Fertile e prorompente l’impronta registica allo spettacolo: fedeltà al verbo Scespiriano e costruzione sulle meccaniche attoriali, sul rappresentare altro da ciò che si vede e l’occhio legge a primo assorbimento, sul disegno visivo d’arte, sull’impostazione vocale adottata per il narratore. Umorale la prova d’attore, flebili nell’ attacco – probabilmente destabilizzati dall’ “ansia da prestazione” – più padroni nella seconda parte, con un punto a favore di Alice Spisa, sottotono Jacopo Squizzato, immaturo. Complessivamente, il suffragio del pubblico, è discorde. Per il rigore di movimenti troppo precisi, per un calo di climax delle scene successive all’amplesso violento, per un ipnotismo testuale distratto da inefficaci trasposti vocali; Per un disegno scenografico da cornice, poco sfruttato nella speculazione totale dello spazio; Spettacolo emozionante, avvertito, sudato, ma ancora distante, plastico.

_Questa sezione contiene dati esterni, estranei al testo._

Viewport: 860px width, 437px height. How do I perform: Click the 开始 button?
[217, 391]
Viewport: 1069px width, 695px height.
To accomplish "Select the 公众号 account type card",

Di diversa pasta lo spettacolo in seconda serata. Nella location inedita del Castello Aragonese. Il primo, si è visto al Teatro Sibarys.

foto di Angelo Maggio

foto di Angelo Maggio

Fresca la sera incorniciata dallo scenario naturale del Castello. Muri e facciate lasciate all’identità austera del passaggio del tempo. Fresca l’esecuzione sul palco de Il nostro amore schifo del duo Maniaci d’Amore (Francesco D’amore, Luciana Maniàci). Meridionali approdati al teatro da strade di formazione altre (Scuola Holde – Torino) per cui evidente il tratto letterario nella partitura drammaturgica e l’intenzione scenica di veicolare il testo, la trovata prosaica, il gioco di parole. Perfetta dizione lui, naturalistica lei, con l’inflessione messinese e l’apertura vocale negli innumerevoli “per sempre” reiterati a totem di caratterizzazione. I “per sempre” di quell’amore pensato prima che vissuto. Adolescenziale. Intollerante nei confronti del qui e ora universale, matrice del lineare funzionamento delle manifestazioni vitali. Cliché di coppia, non stagionata per “verginità” anagrafica, ma mossa da normative di codificazione comune, dogmatica. Come s’avesse un libretto d’istruzioni per movimenti di sentimento. E fuori dai resoconti concettuali, il lavoro dei due – un frutto verde con pezzetti di rossa maturità – convince per la frizzantezza dell’approccio e della dimestichezza con le pratiche di messa in scena. Per la padronanza nell’intervenire chirurgicamente con la sicurezza del professionista, nonostante la poca esperienza. E le strutture troppo in vista (quelle di pianificazione, le idee adottate nella costruzione, gli ingranaggi dialogici) come in un cantiere con uno scheletro d’edificio, il lavoro attoriale ingenuo e semplicistico, l’autenticità spinta all’eccesso, sono piccoli nei su pelle candida, setosa. Stupore per i coup de theatre (ripetuti) nel finale. Intelligenti, di uno spettacolo intelligente.